第13話 日本橋の土地に纏わる話

 ゆめよりもはかなき世の中をなげきわびつつあかしくらすほどに、四月十よひにもなりぬれば、木のしたくらがりもてゆく。

和泉式部日記より。


 日本橋に広い更地がありました。火災をおこしたホテルの跡地で、いわく付きの不動産物件です。火災後、ホテルの持ち主に多額の貸付を行なっていた保険会社が貸付金の担保であったこのホテルを競売により売却することで資金の回収を図ろうとしました。



私は会社の指示で、下見に入りました。まだ解体される直前で、建物が残っていました。他社業者も下見に来ているだろうと、早朝に現地に入りました。


『あっ、ここはいけない!』

業者の感というのだろうか、入ってすぐに、ひどい違和感を覚えました。違和感を少しずつ紐解く暇もなく、足速に見て回ります。6人で入ったのですが、皆、注目する点は異なります。地下に入ったときには、ひとりになっていました。


地上の明かりは届かず、暗い中をライトを照らして進むと、目の前に黒い障害物が立ち塞がりました。ライトの角度を上にずらしていくと、人の目が照らされました。人の顔ではなく、いきなり二つの眼が浮かび上がったのです。


私は驚くあまり声にならない声を上げ、壁に体を寄せました。息を飲みながら、ライトずらすと、鎧甲冑を纏った武士の姿がありました。刀を剥き身にして、上段に構えて、じりじりとにじり寄ってきます。


全身の筋肉が硬直し、体が動かない。なぜだ、火災の被害者の霊が出るなら想像のうちだ。鎧武者の霊とは、どうすればいいか。にじり寄る影から逃れようと動かない筋肉を無理矢理動かしました。途端に尻もちをついてしまった。すると、その瞬間硬直が解除されたのです。


よろけて壁にぶつかりながら寸前のところで外に逃れました。日の光が眩しく、今起こったことが、現実的だとは受け入れがたかった。

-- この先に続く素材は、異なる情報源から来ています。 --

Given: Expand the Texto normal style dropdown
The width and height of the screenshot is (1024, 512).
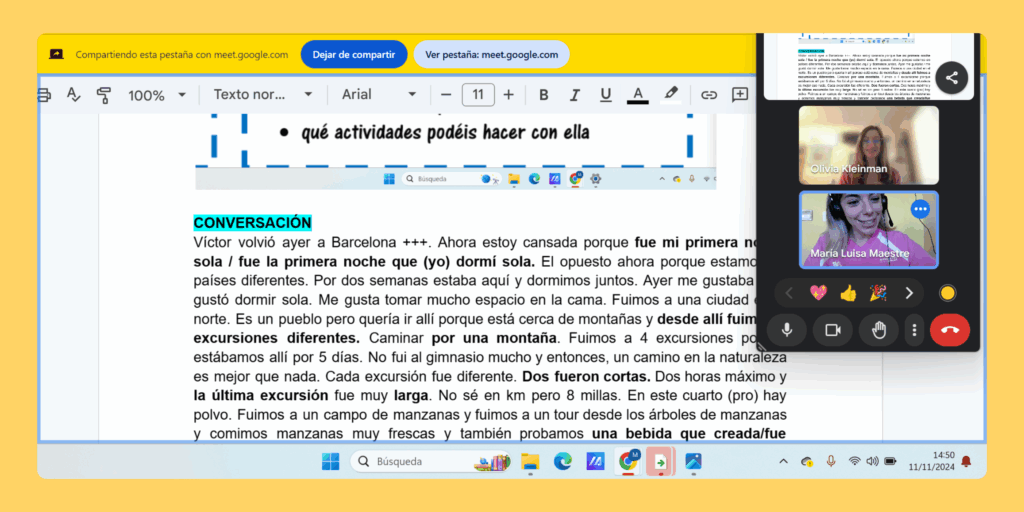Looking at the screenshot, I should click(x=263, y=95).

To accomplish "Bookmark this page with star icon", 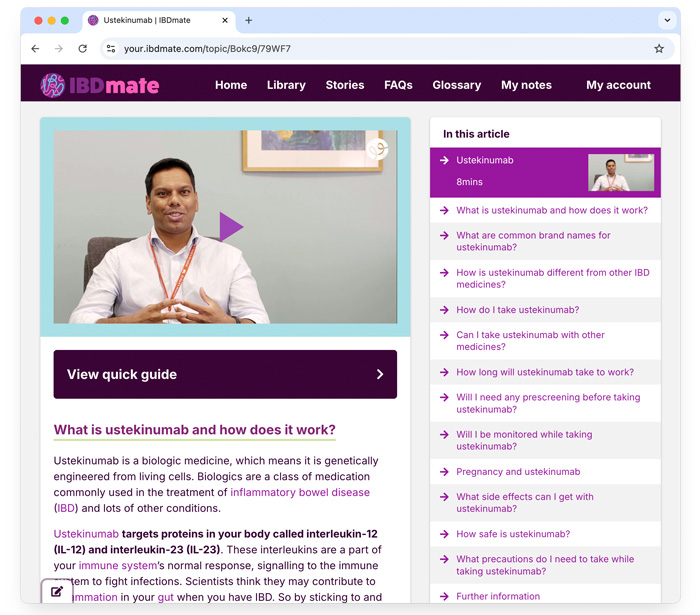I will [658, 49].
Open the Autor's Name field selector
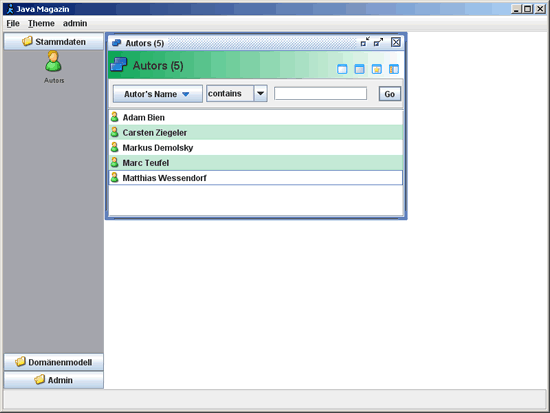The width and height of the screenshot is (550, 413). 157,94
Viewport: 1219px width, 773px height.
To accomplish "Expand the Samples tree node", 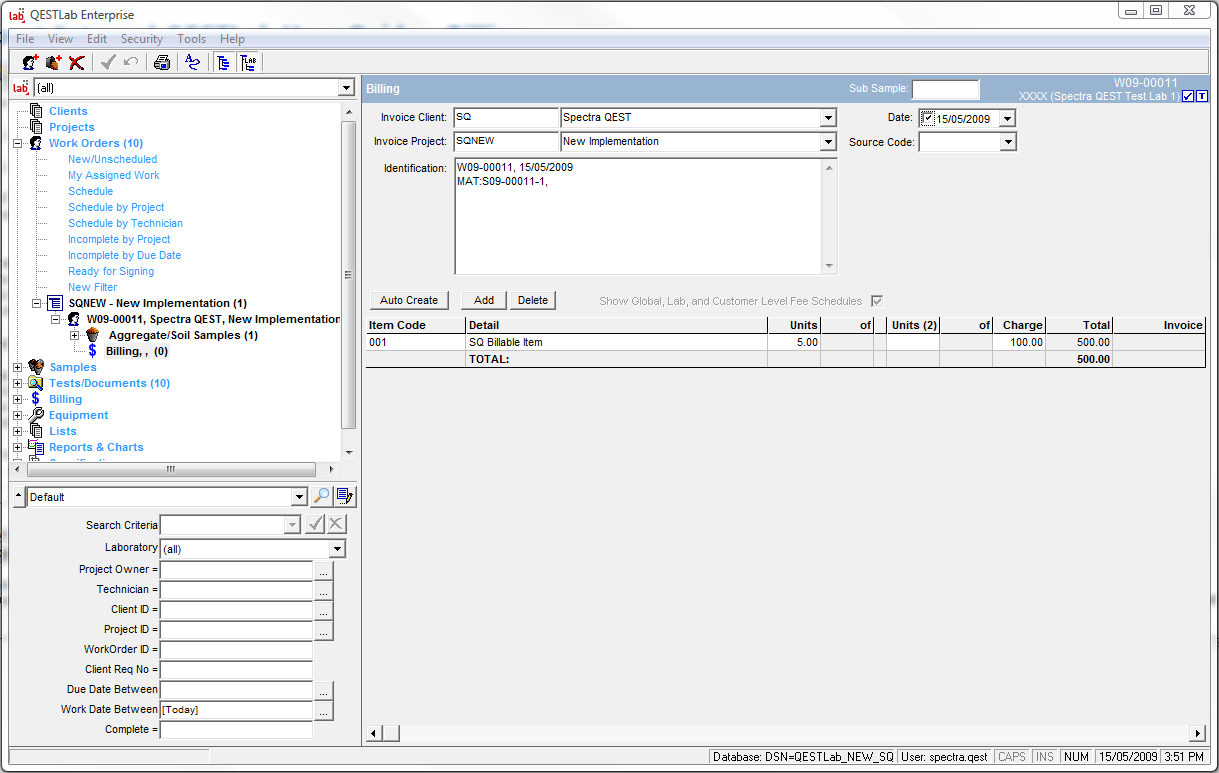I will (x=17, y=367).
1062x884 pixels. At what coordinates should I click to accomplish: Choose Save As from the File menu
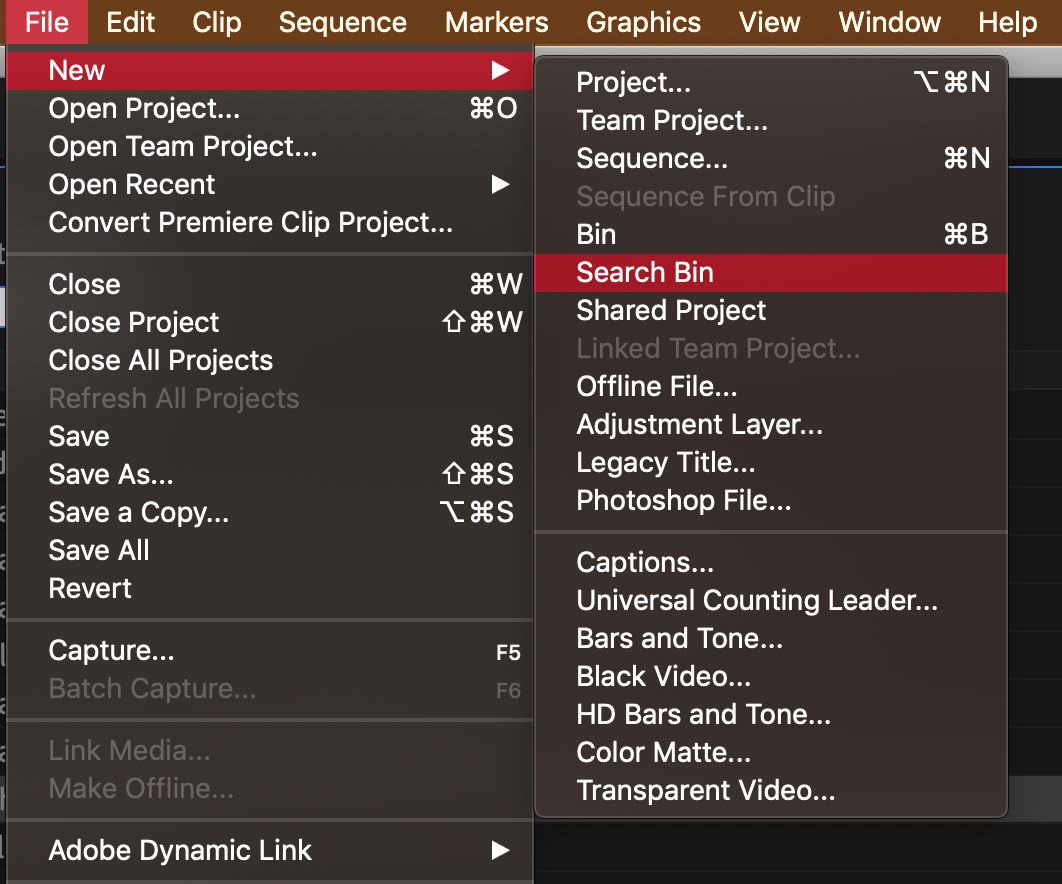110,474
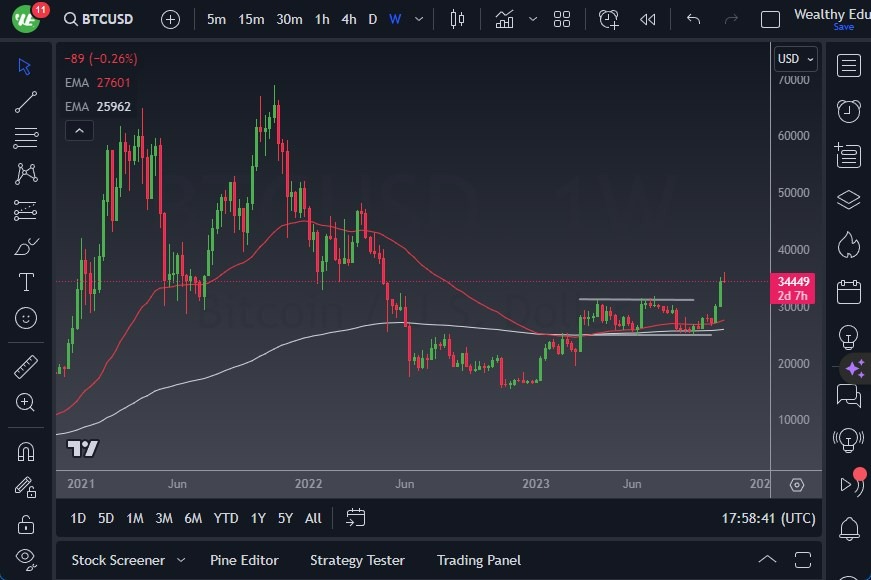Open the timeframe dropdown next to W
871x580 pixels.
[419, 19]
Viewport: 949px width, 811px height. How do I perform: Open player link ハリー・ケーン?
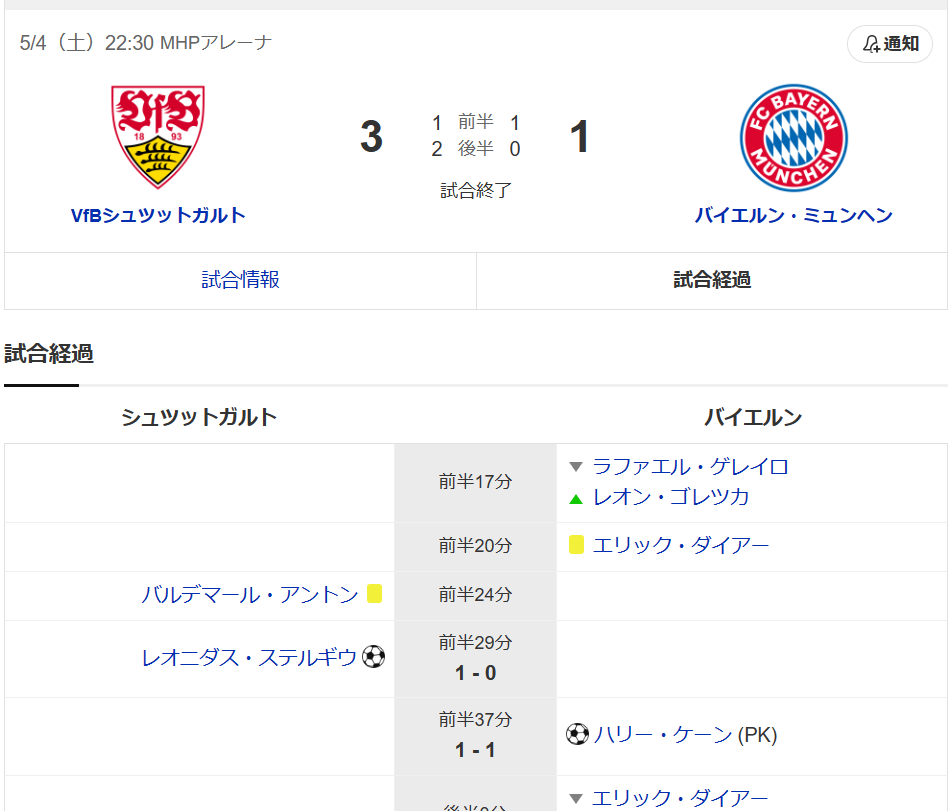662,735
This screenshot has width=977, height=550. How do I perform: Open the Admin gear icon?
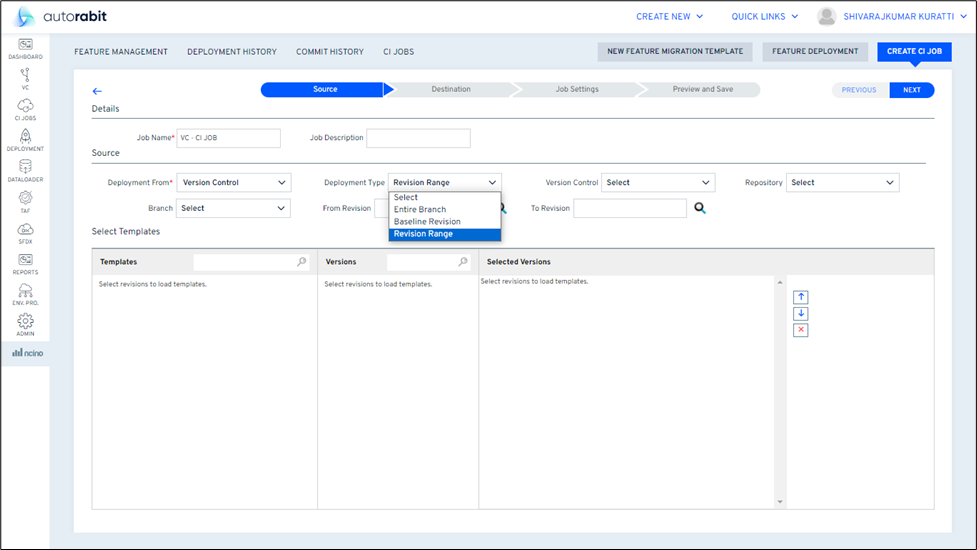pyautogui.click(x=25, y=323)
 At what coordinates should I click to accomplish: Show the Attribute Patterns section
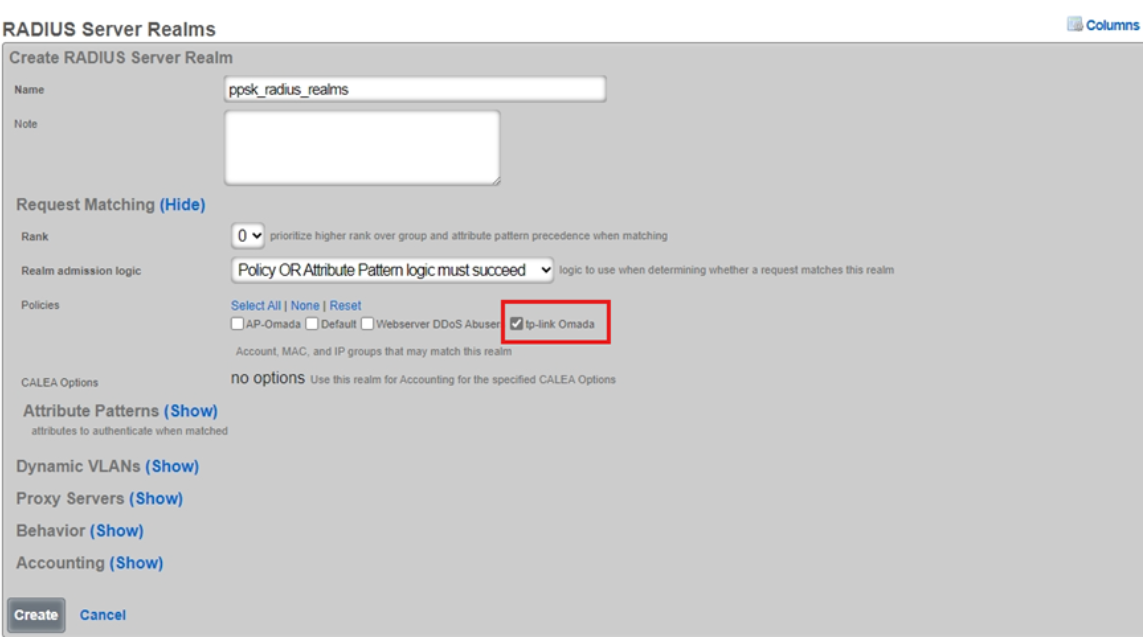tap(190, 411)
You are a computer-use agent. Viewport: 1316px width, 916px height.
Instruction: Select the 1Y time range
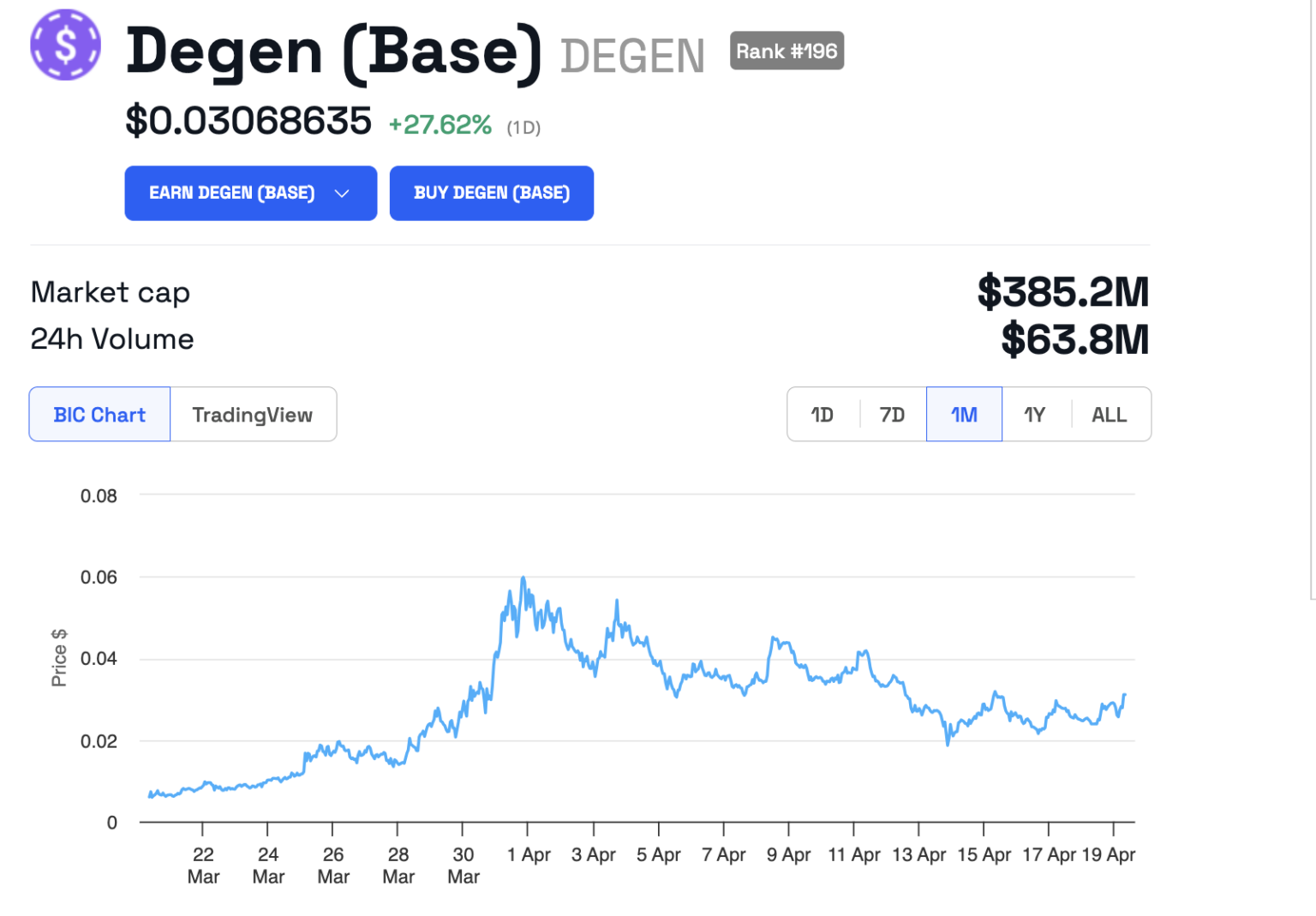tap(1035, 415)
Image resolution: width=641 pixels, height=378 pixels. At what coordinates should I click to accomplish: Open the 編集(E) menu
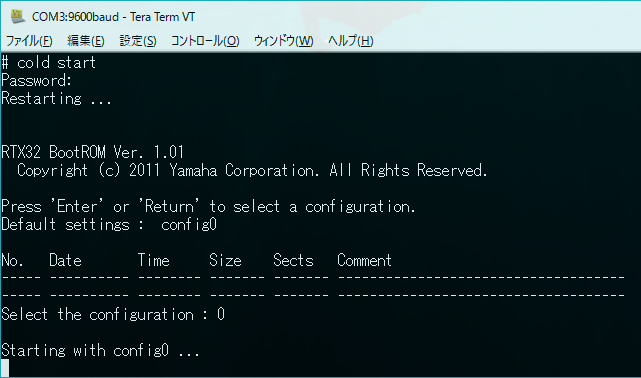[85, 41]
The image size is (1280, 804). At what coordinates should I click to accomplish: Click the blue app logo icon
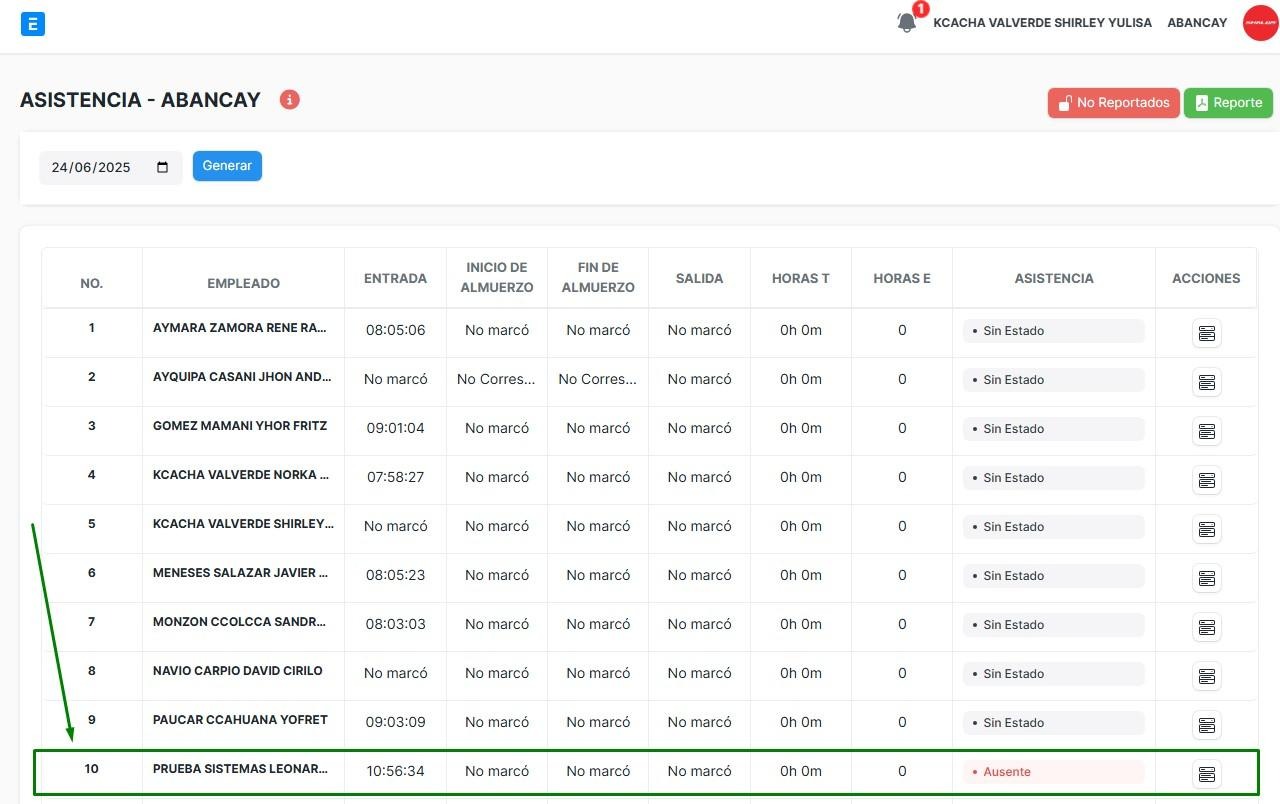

そして、このホテルは、はじめから曰く付きの土地に建物を建ててしまったのか。会社への報告書はどうするか、頭を過ぎりました。私のような若造が何をどう報告すれば良いのか。しかし、他のメンバーも何人か、恐ろしい目に合ったようで、購入には至らなかったのです。


やはり、業界の常識、火災等の曰く付きの土地を購入しようという投資家は見当たらず、保険会社が自己落札し自ら敷地を保有することとなっていました。都心部でも一際恵まれた好立地でありながら、廃墟のまま放置され続けていました。


火災から14年後の1996年になってようやく建物は解体され跡地は某保険会社が再開発事業に着手したものの、所有者の生命保険会社自体が2000年10月に経営破綻しました。
その後、外資系の保険会社がこの土地と建設途中のビルを買収し、このあたり一帯を管理する最大手の貸ビル業者が共同で建設を進め、オフィスと外国人向け高額賃貸住宅から成るタワービルを
2002年12月16日に完成しました。


現在を調べてみましたが火災を起こしたホテルの事業主は1990年代までは敷地内で月極駐車場を経営していましたが現在の事業内容は不明でした。なぜ、ホテルがあの土地を購入したのかかは、不明です。